A latest study has shown that female alcoholics suffer damage to the part of their brain that controls moods, impulses and sleep three times faster than their male counterparts.
The study from Gothenburg University revealed that women suffer a 50 per cent reduction in the so-called serotonin function in their brain after four years of excessive drinking, while men show the same amount of damage after 12 years of alcohol abuse.
Serotonin is a brain neurotransmitter that is, among other things, critical to the development and treatment of depression and chronic anxiety and also regulates impulse control and the ability to fall asleep and stay awake.

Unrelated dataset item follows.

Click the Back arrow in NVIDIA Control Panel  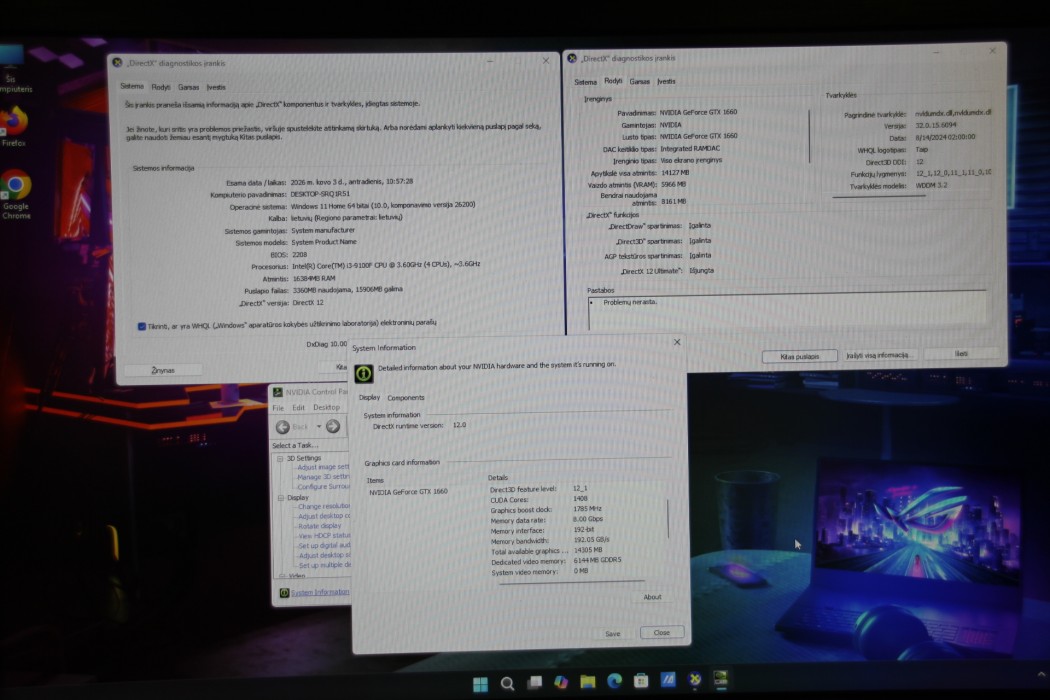(284, 427)
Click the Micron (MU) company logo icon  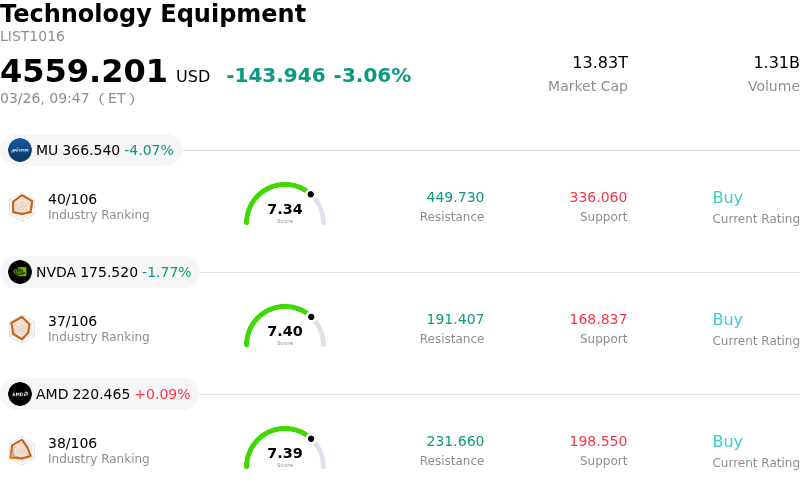[20, 150]
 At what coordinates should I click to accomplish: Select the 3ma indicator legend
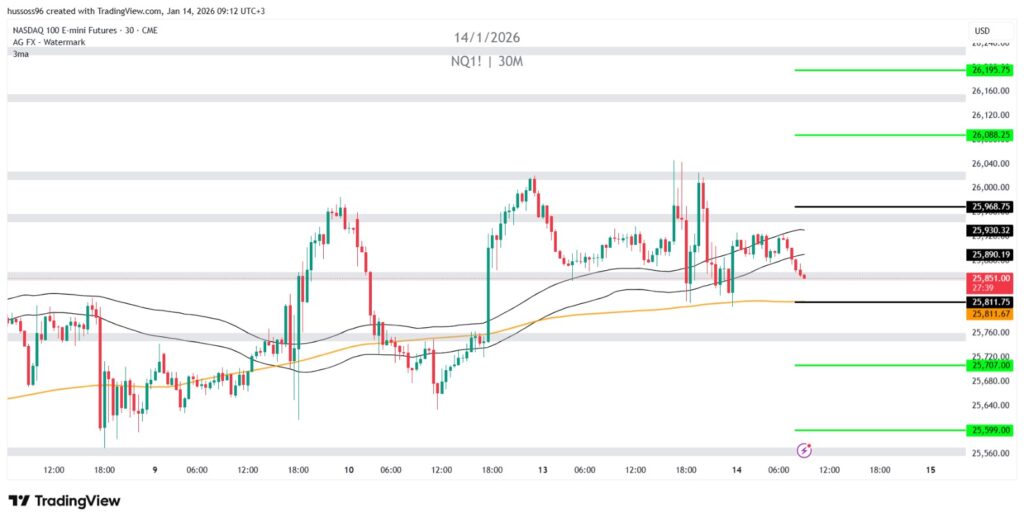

“The impairment is progressing much faster in women,” said Kristina Berglund, who conducted the study with colleagues from the university's Department of Psychology, as well as two researchers at the faculty of Health Sciences, known as the Sahlgrenska Academy.
The researchers studied several brain functions of 42 people - a third of them women - who admitted to alcohol dependency, along with 28 control subjects. The women tested said they on average had been drinking the equivalent of about 12 bottles of wine a week for four years, while the men had been drinking the same amount, but for 12 years. “We saw that the alcohol dependent individuals had significantly lower serotonin functions,” Ms Berglund said. However, “we could see the damage to the serotonin function was equal between men and women”, Ms Berglund added.
The results, which are scheduled to be published in January in the Journal of Alcoholism: Clinical and Experimental Research, had come as a partial surprise to the researchers, she said. “We were not surprised to find that the serotonin function was impaired in the alcohol-dependent individuals, but we were surprised to see that women were so much more vulnerable, even in the brain,” she said.
Ulf Berggren, one of the Sahlgrenska Academy contributors to the study, meanwhile stressed that while the timing was different, men ultimately suffered the same degree of harm to their serotonin function as women.
The study authors acknowledged more research was needed, especially since they had used such a small number of test subjects. Ms Berglund also said that while the researchers had connected significant serotonin function harm to alcohol abuse, they still needed to look at the psychological impact of the damage. “We know this function is significantly impaired, but what does this mean? What are the consequences? That's a question that needs answering,” she said.